Wednesday, August 20, 2014

Influence Change, Not Execute Change

I know my student well enough to know that he's not being arrogant in sharing his fathering journey with his hair-tearing son.

In fact, the battle isn't won yet till his legs are in the coffin, he knows this and every parent knows it too. Work and worry on the kids are endless till they die.

Below is what he messaged me....

"The starting point was to let my cousin know how important it is to be... involved in his daughter's life and to remind my wife that her relationship with her son needs more work (she's on the same thread).

But it has become quite cathartic for me, just like how Prof Amy Chua described.

There's this book "Strong Fathers Strong Daughters" that is simply amazing.

Among other fantastic quotes is this: "Love requires work and will. And it has to live in the real world.
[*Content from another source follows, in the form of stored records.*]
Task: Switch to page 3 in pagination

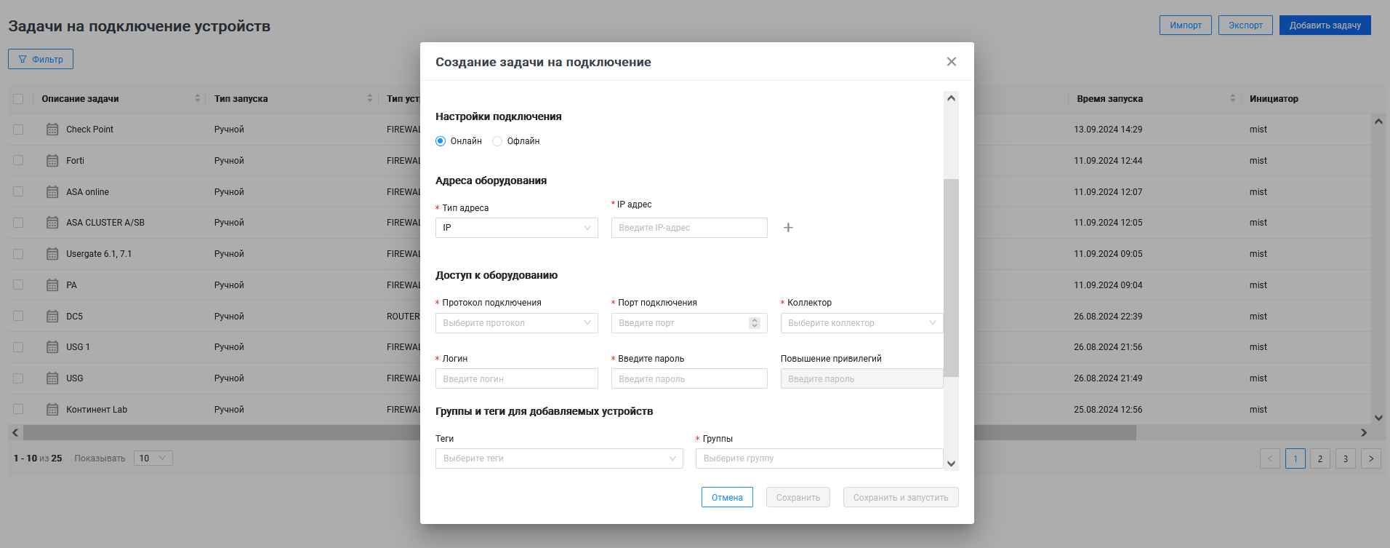Action: 1345,458
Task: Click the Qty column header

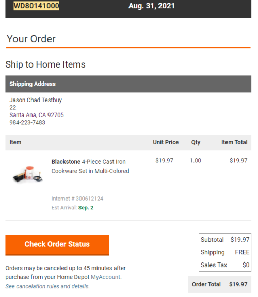Action: point(196,142)
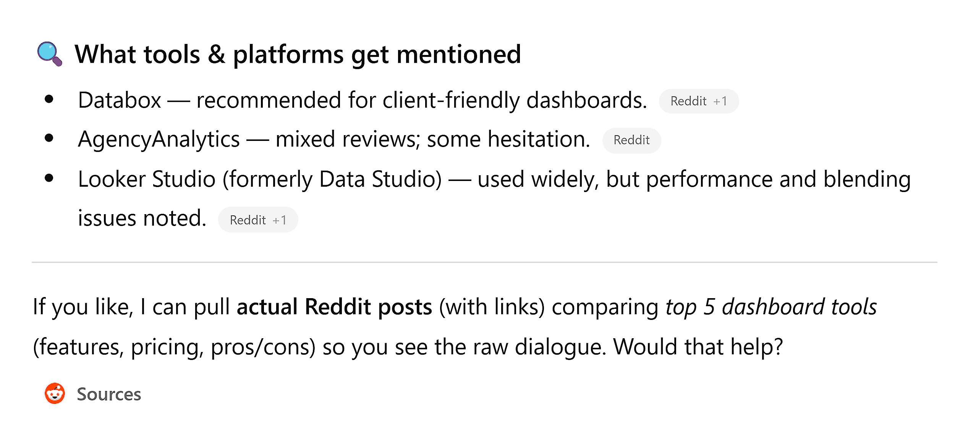
Task: Expand the Sources section
Action: pos(109,394)
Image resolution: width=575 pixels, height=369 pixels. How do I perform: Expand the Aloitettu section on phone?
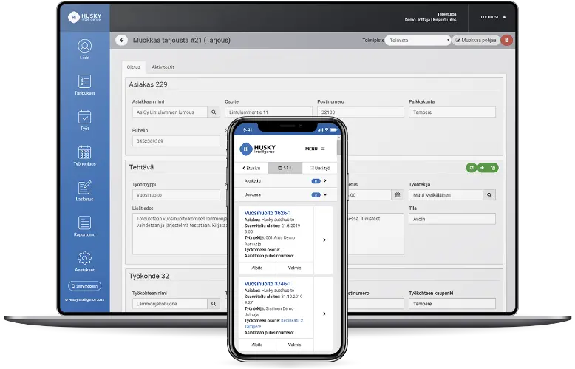324,180
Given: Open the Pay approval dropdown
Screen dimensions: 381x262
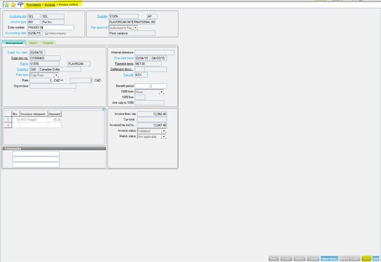Looking at the screenshot, I should (136, 27).
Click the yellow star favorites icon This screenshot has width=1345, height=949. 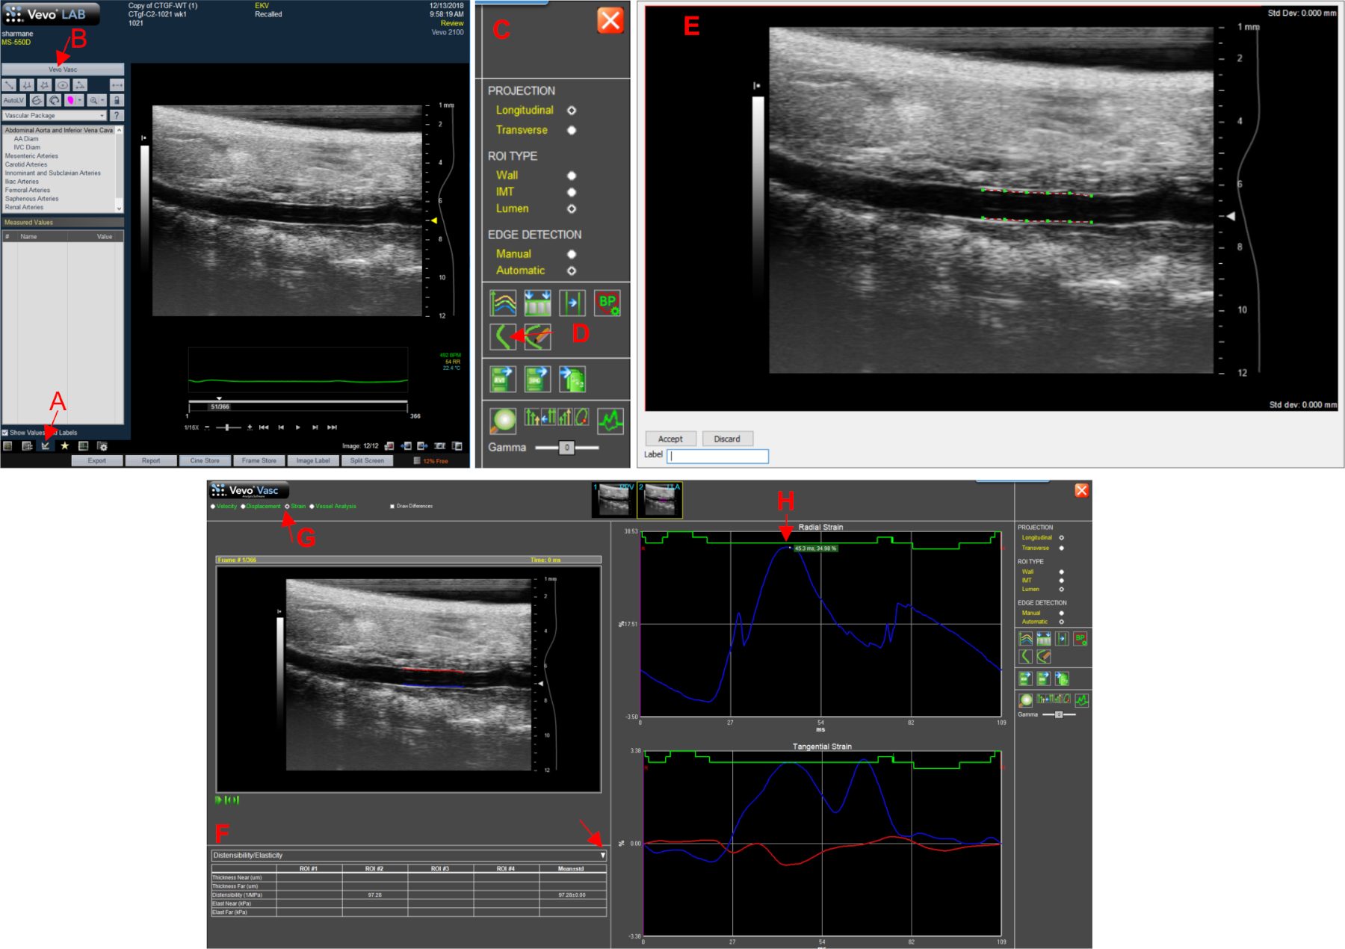65,446
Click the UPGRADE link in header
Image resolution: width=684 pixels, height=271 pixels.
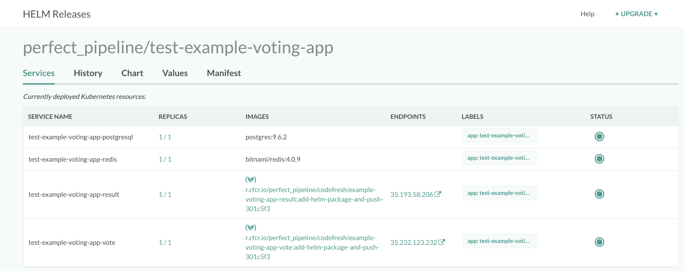click(x=636, y=14)
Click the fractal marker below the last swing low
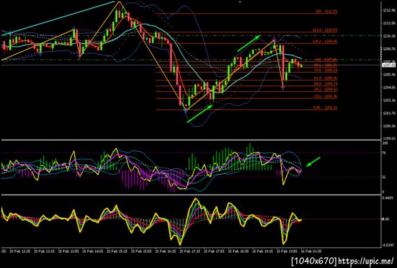This screenshot has height=268, width=397. pyautogui.click(x=283, y=88)
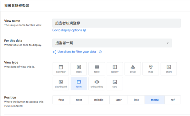The image size is (190, 116).
Task: Choose the map view type
Action: [x=151, y=69]
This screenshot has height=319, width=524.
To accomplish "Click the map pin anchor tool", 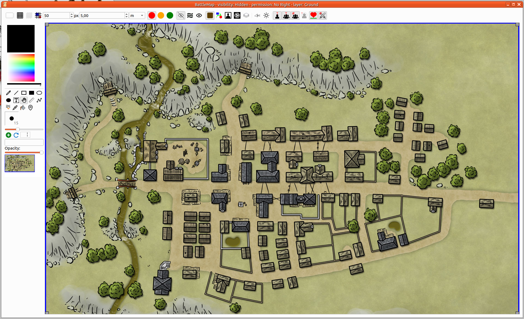I will (x=30, y=108).
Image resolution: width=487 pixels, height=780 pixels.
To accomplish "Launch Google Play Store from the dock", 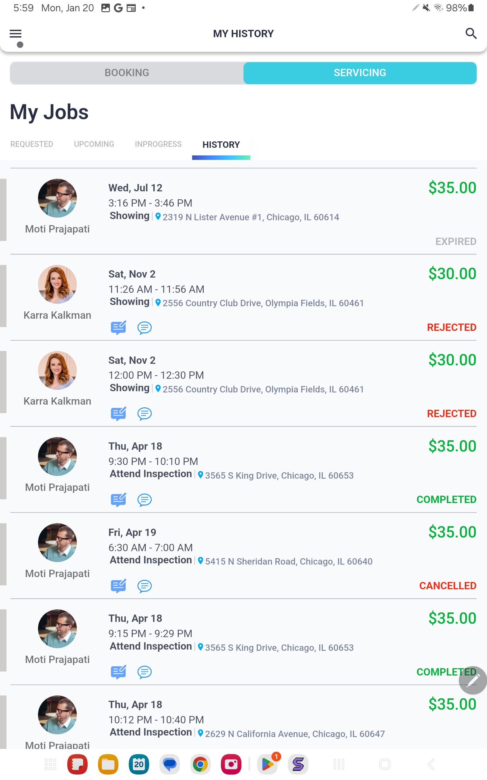I will coord(267,764).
Real love is gritty".

His strong words on weak parents are not to laugh at others, no. On the contrary, he's saying how trying hard isn't enough when it's your kids involved.
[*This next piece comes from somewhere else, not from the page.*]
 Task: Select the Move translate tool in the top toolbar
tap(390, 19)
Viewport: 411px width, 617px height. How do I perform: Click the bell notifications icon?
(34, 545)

There was a story in US, a father was at the tethers end when his son couldn't kick drugs despite being sent into the rehab a few times.  Eventually, the father took drugs with him, he said, "Son, I don't know how to save you already, I could only go down Hell with you."

It jolted the son out and came utter determination to be drug free.  He checked into rehab with his father, and both came out clean.

In another story, that came from China, a rich father who has the family and business assets of USD$10 million found his son to be addicted to gambling.  He tried many ways to get him out of it in vain.

1 day, he took his son to the casino....

"You know how much family assets we have?"
"USD$10 million, there about."
"I brought everything out today for you.  Lets hit the tables."

In just 24 hours (gamblers are notoriously tenacious), the father sit by his son watching him gamble, losing USD$3 million every 6 hours.  By the time only that USD$100,000 left, the prodigal son broke down.

"I'm sorry, dad!  I'm so so sorry!  I thought I could win everything back!!  I'd never ever gamble again!  I'm so sorry!!  Please forgive me!  I wanna die....Please let me die...."

The father, face in tears, held the man up, "As long as my son is back, I'm ok to be poor again."

He never gamble again and learnt how to do business from his dad.  Together, they grew the family business to USD$30 million in 6 years.

For love, for your kids, trying hard has to exceed your normal threshold, or your optimal point. It's an enduring process, arduous journey, and very likely futile eventually.

But it's your kid, it's your spouse. It's love, you have to do something.

It's easy to give up on your spouse or girl/boyfriend, but your kid, it's your flesh and blood, trying hard for them isn't hard enough. You have to do more than you could ever imagined of your ability.

The trying process is like conquering Tour de France, where some of cyclists rode to the finishing point and sworn at the judges, "Bastards! You all are bastards!"

It was that difficult.

But nothing is as difficult as love.